→ Page:
= = = = =

Acteurs Jardinier : Corinne Lescoutre

Fonction Jardinière

Entité Potager du Roi

À la rencontre de Corinne Lescoutre, jardinière au Potager du Roi depuis 2020. Propos recueillis par Antoine Jacobsohn.

Comment es-tu arrivée au Potager du Roi ?

Avant de connaître le Potager du Roi, je passais régulièrement en voiture par l'avenue du Maréchal Joffre sans vraiment soupçonner l'existence d'un tel espace d'agriculture urbaine de l'autre côté de ces hauts murs. C'est la réalisation d'un stage de deux semaines en plein mois de novembre, dont l'objectif était une immersion sur le site de ma future formation Conception et création de jardin dans le paysage (CCJPConception et création de jardin dans le paysage), qui m'a permis de découvrir ce que ces murs « cachaient ». Je dois dire que cette immersion immédiate dans les cultures légumières, par un temps froid et pluvieux, m'a fait prendre conscience que si le jardin a tout son temps, le temps météorologique, lui, est un des éléments clé d'une bonne culture et d'une bonne récolte.

= = = = =

→ Documents fournis:
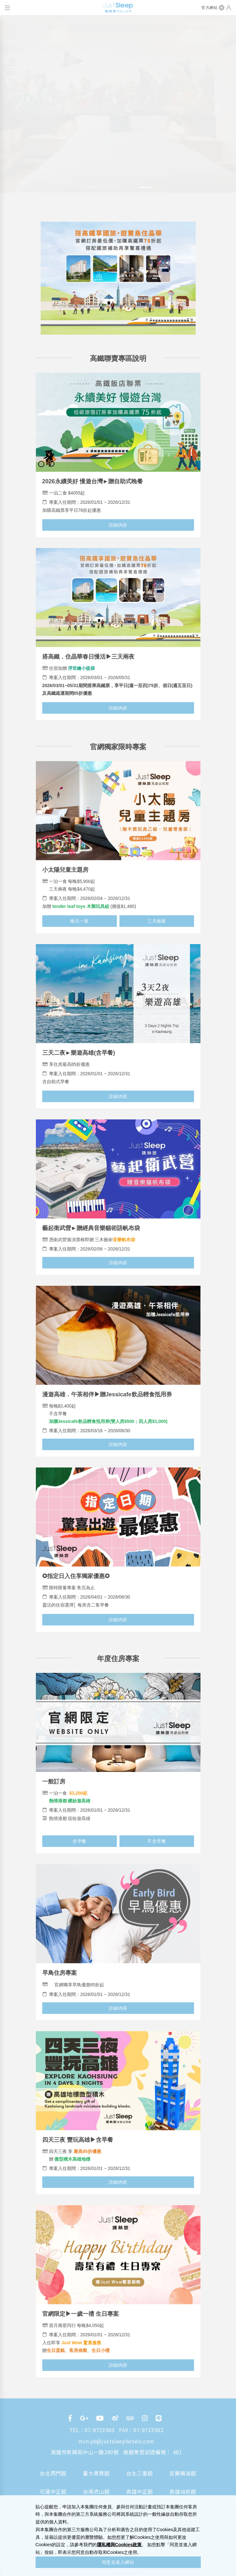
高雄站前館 (182, 2491)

= = = = =

→ Consignes:
**A.** Répondez à ces questions sur l'entretien avec Corinne Lescoutre :
(i) Depuis quelle année est-elle jardinière au Potager du Roi ?
(ii) Qui a recueilli ses propos ?
(iii) Combien de temps a duré son stage, et en quel mois ?
**B.** Rédigez la suite de l'entretien avec Corinne Lescoutre, à partir de sa dernière phrase.

→ Corrigé:
**A.**
(i) Depuis 2020.
(ii) Antoine Jacobsohn.
(iii) Deux semaines, en plein mois de novembre.

**B.**
Quel est ton premier souvenir du Potager du Roi ?

Je me souviens d'être entrée par le 4 rue Hardy, l'entrée historique des jardiniers, d'avoir ensuite traversé la cour, passé le pavillon La Quintinie, les Taxus (les ifs) et d'être arrivée devant le Grand Carré avec les grands arbres du parc Balbi sur ma droite et la cathédrale Saint-Louis en face. C'était un subtil mélange d'urbain et de rural. Je me suis alors dit : « qu'il est super beau cet Open Space ! ». En fait, je pense que le ressenti diffère vraiment lorsqu'on entre par la rue du Maréchal Joffre et le parking. Plus tard, quand j'ai conçu mon projet en 1ère année de Conception et création de jardin dans le paysage (CCJPConception et création de jardin dans le paysage), j'ai proposé une 2e entrée par le 4 rue Hardy, qui ferait le lien avec la pièce d'eau des Suisses et le château.

Aujourd'hui, avec l'organisation actuelle de la ville et des rues, il n'est plus possible de faire entrer le public par l'ancienne entrée des jardiniers. Mais je comprends bien l'effet : c'est la découverte du grand espace après être passé par des petits. As-tu un endroit préféré sur le site ?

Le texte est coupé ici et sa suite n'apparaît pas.